Fatima has two adopted children. Her husband’s second wife passed away and now she is raising the children. He works as a farmer in tobacco fields and agricultural produce, however the rains have been scarce, and this year the family was unable to buy ayash (sorghum), the main source of sustenance in Darfur.
The couple’s female relative, spoke of hunger, “We haven’t eaten since yesterday. We don’t eat bread, unless we come to Tawila. We don’t have bread, we are poor.”

Fortunately, the hospital is providing much needed, free healthcare to 28,600 people living in Tawila and the neighboring areas, including the displaced people living in the three camps: Rwanda, Dali and Argo. Many of these people fled the conflict in Darfur and have been living in these camps for years. This is the situation of 39 year old Al-Radiya.

On that same sunny morning, Al-Radiya made the 30 minute walk from her home in Rwanda Camp to Tawila Hospital, carrying her five year old daughter, Isra, on her back. Al-Radiya, her husband and seven children have been living in a gutiya, a straw-made hut, in Rwanda Camp in the Darfur region of Sudan for the last three years. They fled their village, Shokshoga, due to conflict. The family lost its cattle and land, and like all of their relatives and neighbors that lived in Shokshoga, they left with very little. Isra was suffering from a high fever since the previous night and the nurses have wrapped her up in cold towels. Isra was tested for malaria, and the results came out negative. By mid-afternoon her temperature had gone down, and Al-Radiya and Isra left the inpatient ward by the end of the day.

“Tawila Hospital helps so much and it’s the closest hospital to us, people from over 20 villages come here for free healthcare,” said Al-Radiya.

Al-Radiya works as a daily worker and her husband farms privately owned land. It is a struggle to put food on the table let alone pay their children’s school fees, yet she is hopeful.

“I pray that the future is better, life is beautiful, the living conditions are stable and people are settled in their homes,” said Al-Radiya.

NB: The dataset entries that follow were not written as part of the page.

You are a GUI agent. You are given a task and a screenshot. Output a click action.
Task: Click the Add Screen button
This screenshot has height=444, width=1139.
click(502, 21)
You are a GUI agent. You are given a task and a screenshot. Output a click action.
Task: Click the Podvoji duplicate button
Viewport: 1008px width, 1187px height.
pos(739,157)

MSF’s medical team is supporting the MoH in providing primary and secondary healthcare to the people of Tawila, including nutritional services, reproductive healthcare, psychological support, and through community health promotion. MSF will also support MoH staff through training, capacity-building, and the payment of incentives. MSF initially began working in Tawila in July 2007 and was providing identical medical services to the ones that are available in Tawila Hospital, during this period MSF suspended its medical activities several times due to insecurity in the area. However, moving the health services into this rehabilitated hospital building allows for better sanitary conditions and more importantly for the patients’ comfort and well-being.

Currently 62 MSF staff and 15 MoH staff are working in Tawila Hospital. In January and February 2010, the two partners provided over 6,000 outpatient consultations, 770 women and children were vaccinated, 750 women received antenatal consultations and 246 children under the age of five received nutritional care.

In Darfur, in addition to supporting the Ministry of Health in Tawila Hospital, MSF is also running a hospital in Shangil Tobaya, supporting five health centers Dar Zaghawa and a clinic in Kaguro.